*Dataset entries*.
--------

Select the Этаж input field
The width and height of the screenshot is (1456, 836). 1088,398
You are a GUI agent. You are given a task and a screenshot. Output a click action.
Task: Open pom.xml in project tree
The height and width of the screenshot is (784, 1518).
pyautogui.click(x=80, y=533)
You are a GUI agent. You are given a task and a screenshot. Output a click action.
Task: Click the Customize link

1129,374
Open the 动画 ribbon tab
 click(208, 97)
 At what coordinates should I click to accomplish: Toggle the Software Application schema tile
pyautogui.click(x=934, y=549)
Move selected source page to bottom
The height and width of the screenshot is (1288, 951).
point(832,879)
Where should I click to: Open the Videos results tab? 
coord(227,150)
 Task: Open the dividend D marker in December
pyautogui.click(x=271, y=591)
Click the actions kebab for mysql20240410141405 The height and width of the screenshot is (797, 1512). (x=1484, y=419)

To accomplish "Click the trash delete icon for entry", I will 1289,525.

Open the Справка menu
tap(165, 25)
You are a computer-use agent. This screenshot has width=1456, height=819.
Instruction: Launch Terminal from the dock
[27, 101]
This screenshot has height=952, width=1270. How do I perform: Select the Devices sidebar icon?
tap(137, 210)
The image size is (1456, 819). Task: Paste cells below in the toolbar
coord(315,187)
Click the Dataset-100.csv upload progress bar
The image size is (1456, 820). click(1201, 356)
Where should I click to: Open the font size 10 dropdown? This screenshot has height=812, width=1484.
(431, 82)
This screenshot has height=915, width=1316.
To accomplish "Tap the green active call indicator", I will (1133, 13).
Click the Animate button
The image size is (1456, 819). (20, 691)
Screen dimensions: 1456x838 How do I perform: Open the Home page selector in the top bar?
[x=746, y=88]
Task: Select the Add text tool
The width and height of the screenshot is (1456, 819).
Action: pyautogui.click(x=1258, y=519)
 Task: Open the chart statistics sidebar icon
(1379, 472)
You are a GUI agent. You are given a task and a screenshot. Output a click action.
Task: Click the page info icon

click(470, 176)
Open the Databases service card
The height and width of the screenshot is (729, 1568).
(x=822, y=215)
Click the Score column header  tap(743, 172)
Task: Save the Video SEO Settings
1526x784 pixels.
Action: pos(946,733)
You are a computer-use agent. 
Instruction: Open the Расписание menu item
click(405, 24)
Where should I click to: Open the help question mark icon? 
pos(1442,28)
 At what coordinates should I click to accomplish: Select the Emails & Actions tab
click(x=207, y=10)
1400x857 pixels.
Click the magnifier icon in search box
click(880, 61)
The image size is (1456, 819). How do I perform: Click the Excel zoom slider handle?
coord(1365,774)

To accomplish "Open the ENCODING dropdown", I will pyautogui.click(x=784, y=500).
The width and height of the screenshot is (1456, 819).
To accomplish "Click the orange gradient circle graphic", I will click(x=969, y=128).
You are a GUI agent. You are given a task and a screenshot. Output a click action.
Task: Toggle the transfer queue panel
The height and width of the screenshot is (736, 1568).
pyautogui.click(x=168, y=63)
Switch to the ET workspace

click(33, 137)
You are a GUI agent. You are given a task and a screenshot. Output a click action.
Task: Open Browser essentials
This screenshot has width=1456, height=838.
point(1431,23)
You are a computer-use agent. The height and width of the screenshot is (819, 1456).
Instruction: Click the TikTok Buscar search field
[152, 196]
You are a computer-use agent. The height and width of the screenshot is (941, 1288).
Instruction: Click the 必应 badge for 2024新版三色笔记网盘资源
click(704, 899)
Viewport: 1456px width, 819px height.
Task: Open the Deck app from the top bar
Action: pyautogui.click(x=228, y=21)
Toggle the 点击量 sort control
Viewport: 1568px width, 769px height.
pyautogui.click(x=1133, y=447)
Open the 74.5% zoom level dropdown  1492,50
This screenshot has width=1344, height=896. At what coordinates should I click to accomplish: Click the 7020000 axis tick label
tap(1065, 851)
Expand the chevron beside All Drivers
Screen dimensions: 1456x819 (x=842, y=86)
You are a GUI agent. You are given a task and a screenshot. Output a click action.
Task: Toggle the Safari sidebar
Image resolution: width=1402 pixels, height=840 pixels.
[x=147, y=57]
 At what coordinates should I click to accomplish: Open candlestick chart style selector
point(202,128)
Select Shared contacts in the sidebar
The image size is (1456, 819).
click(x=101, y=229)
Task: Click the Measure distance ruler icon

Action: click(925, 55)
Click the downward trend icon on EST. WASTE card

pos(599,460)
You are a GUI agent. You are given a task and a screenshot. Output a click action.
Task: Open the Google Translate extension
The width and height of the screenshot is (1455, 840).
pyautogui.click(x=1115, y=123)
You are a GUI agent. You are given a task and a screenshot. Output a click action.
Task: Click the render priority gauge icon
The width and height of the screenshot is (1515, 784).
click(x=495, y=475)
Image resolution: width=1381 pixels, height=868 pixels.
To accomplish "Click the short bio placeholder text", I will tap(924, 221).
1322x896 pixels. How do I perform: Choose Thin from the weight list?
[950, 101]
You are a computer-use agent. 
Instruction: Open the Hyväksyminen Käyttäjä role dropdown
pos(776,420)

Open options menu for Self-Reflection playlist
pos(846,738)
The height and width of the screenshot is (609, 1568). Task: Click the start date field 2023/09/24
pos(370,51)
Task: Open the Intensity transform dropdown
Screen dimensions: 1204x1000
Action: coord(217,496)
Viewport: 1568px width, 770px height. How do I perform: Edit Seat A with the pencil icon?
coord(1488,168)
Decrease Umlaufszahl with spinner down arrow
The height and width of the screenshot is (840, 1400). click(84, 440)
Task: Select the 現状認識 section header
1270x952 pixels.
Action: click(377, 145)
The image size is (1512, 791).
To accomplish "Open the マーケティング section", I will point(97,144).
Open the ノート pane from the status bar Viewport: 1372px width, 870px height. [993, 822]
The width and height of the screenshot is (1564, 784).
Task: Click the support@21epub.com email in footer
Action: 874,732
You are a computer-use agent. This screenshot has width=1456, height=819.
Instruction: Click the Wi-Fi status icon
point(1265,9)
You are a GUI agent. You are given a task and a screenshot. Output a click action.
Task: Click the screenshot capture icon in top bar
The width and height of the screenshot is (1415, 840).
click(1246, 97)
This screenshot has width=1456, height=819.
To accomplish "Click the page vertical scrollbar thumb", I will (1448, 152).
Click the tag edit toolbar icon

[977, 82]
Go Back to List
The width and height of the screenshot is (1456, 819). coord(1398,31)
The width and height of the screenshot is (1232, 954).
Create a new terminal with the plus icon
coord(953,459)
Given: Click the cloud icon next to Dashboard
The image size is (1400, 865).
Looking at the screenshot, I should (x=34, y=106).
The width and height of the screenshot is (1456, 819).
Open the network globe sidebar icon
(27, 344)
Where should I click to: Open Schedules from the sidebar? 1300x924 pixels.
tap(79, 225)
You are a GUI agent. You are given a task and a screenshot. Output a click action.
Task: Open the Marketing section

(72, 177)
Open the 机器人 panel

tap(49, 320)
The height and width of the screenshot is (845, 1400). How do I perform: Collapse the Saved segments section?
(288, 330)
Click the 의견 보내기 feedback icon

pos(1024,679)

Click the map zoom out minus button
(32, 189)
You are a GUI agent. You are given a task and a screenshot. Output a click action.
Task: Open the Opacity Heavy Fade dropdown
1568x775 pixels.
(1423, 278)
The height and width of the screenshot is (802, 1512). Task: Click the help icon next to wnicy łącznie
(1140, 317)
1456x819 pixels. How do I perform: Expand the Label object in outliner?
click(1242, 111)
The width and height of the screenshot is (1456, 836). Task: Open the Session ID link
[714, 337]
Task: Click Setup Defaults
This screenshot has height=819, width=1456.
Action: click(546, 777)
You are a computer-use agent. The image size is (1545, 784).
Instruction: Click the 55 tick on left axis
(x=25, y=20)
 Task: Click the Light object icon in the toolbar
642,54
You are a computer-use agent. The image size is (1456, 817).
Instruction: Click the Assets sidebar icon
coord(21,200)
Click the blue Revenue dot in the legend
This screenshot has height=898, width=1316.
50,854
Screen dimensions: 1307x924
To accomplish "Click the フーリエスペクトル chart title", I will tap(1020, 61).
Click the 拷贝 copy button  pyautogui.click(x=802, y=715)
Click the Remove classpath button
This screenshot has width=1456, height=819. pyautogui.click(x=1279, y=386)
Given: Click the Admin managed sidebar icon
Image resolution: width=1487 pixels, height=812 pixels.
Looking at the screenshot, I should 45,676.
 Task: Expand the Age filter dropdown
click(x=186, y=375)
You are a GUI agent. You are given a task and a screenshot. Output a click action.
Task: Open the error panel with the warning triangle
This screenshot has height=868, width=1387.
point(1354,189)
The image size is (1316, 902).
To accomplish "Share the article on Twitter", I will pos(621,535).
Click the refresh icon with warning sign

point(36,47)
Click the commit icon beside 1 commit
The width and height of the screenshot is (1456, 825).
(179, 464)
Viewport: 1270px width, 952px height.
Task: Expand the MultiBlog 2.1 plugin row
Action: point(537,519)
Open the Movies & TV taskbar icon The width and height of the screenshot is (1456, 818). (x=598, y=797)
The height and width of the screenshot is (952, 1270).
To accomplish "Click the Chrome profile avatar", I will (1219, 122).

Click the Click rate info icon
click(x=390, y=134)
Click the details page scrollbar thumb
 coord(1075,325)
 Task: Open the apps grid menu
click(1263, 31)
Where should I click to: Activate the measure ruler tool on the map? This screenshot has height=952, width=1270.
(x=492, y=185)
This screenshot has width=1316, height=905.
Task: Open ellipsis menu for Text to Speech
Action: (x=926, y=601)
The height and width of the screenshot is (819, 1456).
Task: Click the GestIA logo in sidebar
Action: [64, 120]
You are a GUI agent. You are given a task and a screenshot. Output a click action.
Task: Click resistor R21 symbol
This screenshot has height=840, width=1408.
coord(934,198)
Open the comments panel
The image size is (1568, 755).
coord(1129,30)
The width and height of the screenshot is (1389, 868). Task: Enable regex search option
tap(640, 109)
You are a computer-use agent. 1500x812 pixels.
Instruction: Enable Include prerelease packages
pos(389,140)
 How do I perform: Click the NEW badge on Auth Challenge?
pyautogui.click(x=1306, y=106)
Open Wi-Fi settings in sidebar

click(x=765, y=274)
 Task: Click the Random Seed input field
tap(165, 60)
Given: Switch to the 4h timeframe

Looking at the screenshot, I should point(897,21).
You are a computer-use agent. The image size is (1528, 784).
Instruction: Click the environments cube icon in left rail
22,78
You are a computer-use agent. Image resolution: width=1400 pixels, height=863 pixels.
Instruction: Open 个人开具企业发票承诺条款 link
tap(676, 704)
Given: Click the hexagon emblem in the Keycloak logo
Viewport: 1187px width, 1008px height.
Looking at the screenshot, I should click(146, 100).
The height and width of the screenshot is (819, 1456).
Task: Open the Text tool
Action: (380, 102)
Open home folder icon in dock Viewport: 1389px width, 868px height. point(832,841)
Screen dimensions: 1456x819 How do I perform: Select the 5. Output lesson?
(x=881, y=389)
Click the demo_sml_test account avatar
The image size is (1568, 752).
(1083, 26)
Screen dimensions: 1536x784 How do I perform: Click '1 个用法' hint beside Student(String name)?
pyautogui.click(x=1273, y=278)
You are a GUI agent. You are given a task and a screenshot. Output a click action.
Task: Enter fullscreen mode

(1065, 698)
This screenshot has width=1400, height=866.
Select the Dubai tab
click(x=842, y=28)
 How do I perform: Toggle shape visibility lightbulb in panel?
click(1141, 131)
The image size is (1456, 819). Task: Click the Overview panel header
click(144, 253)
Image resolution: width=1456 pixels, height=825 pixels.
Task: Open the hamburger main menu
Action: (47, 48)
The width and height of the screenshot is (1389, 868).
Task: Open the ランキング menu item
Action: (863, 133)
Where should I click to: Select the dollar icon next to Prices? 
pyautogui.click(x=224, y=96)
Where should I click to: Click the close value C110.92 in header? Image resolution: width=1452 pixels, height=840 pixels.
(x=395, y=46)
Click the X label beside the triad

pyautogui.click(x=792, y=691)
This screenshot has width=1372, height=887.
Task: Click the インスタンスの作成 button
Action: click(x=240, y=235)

--------

*AIM OF THE EXERCISE*. Wherever the string "computer" is found in the entries, copy the line it sits in.

*EXERCISE SOLUTION*.
You are a computer-use agent. This screenshot has width=1456, height=819.
You are a computer-use agent. 
You are a computer-use agent. The height and width of the screenshot is (819, 1456).
You are a computer-use agent. The height and width of the screenshot is (941, 1288).
You are a computer-use agent. 
You are a computer-use agent. This screenshot has width=1456, height=819.
You are a computer-use agent. The image size is (1545, 784).
You are a computer-use agent. The image size is (1456, 817).
You are a computer-use agent. 1500x812 pixels.
You are a computer-use agent. The image size is (1528, 784).
You are a computer-use agent. Image resolution: width=1400 pixels, height=863 pixels.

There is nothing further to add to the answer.